Identify each line in the listing that contains the string "size" and copy those lines.
— start Information provided —
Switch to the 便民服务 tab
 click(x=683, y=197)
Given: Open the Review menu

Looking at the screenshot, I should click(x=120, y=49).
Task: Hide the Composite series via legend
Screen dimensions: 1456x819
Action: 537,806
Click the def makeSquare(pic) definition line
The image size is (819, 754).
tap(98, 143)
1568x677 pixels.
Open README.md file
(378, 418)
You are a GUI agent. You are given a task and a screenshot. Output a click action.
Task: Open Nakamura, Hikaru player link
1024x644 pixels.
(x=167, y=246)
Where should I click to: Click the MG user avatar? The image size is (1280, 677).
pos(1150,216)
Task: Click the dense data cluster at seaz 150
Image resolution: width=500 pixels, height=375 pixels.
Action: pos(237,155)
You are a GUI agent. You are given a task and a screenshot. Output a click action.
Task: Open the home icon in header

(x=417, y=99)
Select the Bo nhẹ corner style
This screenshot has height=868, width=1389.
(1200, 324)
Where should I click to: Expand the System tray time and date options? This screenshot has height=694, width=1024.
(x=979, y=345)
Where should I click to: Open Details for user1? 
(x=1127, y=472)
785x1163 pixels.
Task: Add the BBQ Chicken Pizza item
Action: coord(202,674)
— end Information provided —
**Exercise solution:**
The image size is (819, 754).
Where should I click to: Click the MG user avatar? The image size is (1280, 677).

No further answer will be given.